### Selected extract
◆ ◆ ◆

The art of storytelling comes in many different formats from films, to books to audio series, and the latter is where Audible lies. Audible is an audio entertainment platform that is similar to the production of podcasts, but tells straightforward stories instead of having conversations, and in Audible’s latest original comedy series written by John Lutz, “Escape From Virtual Island,” listeners are thrown into the world of an eclectic island resort in the year 2038 where guests can live out their virtual fantasies in a variety of computer simulations. When one of the guests goes missing virtually though, chaos ensues and a crew of colorful characters must try and figure out why and how they can save the day.

◆ ◆ ◆

(Word and item position data)
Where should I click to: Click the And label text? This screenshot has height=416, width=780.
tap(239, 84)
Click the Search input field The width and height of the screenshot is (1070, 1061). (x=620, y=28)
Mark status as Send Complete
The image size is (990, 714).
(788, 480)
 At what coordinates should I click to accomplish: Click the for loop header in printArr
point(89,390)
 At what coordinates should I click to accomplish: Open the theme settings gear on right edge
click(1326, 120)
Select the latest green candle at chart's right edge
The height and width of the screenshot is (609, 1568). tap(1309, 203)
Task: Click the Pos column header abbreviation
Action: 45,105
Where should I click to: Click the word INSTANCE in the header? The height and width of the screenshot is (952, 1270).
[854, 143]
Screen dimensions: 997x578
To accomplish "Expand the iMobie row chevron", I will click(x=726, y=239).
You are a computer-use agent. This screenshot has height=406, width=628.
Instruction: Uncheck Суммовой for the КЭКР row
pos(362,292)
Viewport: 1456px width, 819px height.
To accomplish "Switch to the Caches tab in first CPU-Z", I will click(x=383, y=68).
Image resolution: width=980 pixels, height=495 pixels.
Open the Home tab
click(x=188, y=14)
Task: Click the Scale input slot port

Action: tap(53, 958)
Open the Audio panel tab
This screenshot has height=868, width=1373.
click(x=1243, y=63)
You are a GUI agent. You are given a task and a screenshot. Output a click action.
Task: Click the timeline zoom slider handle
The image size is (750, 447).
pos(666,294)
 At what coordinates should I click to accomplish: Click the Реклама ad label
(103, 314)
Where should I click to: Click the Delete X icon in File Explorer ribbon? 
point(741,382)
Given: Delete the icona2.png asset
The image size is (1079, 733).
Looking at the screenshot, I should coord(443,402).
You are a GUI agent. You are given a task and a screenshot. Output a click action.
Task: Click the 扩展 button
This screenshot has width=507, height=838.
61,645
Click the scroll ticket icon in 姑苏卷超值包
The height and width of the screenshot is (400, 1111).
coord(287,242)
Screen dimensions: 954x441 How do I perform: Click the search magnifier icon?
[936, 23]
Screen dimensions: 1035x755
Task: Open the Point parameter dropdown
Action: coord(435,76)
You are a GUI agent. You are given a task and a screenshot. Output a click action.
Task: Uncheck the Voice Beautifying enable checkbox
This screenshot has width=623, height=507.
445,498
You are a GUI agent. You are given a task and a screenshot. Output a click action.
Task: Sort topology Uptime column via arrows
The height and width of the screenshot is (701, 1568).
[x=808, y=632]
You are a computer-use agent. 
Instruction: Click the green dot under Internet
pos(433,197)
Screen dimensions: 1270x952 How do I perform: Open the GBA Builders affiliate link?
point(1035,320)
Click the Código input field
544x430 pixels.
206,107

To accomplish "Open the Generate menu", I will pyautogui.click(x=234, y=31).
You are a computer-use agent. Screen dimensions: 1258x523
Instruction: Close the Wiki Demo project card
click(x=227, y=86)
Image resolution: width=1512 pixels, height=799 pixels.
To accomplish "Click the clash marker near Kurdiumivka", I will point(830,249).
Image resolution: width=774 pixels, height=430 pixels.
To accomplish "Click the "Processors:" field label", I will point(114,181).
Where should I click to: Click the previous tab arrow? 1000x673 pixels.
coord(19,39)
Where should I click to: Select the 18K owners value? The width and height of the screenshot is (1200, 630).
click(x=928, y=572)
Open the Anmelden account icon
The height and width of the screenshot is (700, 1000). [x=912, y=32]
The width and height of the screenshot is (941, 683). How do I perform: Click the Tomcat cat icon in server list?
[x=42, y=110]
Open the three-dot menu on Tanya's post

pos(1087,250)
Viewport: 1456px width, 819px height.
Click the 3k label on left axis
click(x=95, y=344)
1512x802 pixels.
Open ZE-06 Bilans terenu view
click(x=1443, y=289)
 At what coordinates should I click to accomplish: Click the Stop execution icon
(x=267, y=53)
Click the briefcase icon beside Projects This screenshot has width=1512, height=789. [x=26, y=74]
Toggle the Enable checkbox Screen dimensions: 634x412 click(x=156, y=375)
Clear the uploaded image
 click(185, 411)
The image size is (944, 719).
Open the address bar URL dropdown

◆ ◆ ◆

### Exercise description
In the passage about the Audible comedy series, what causes chaos at the island resort? What must the crew of characters then try to do?

### Correct answer
Chaos breaks out when one of the guests goes missing virtually. A crew of colorful characters must then try to figure out why and how they can save the day.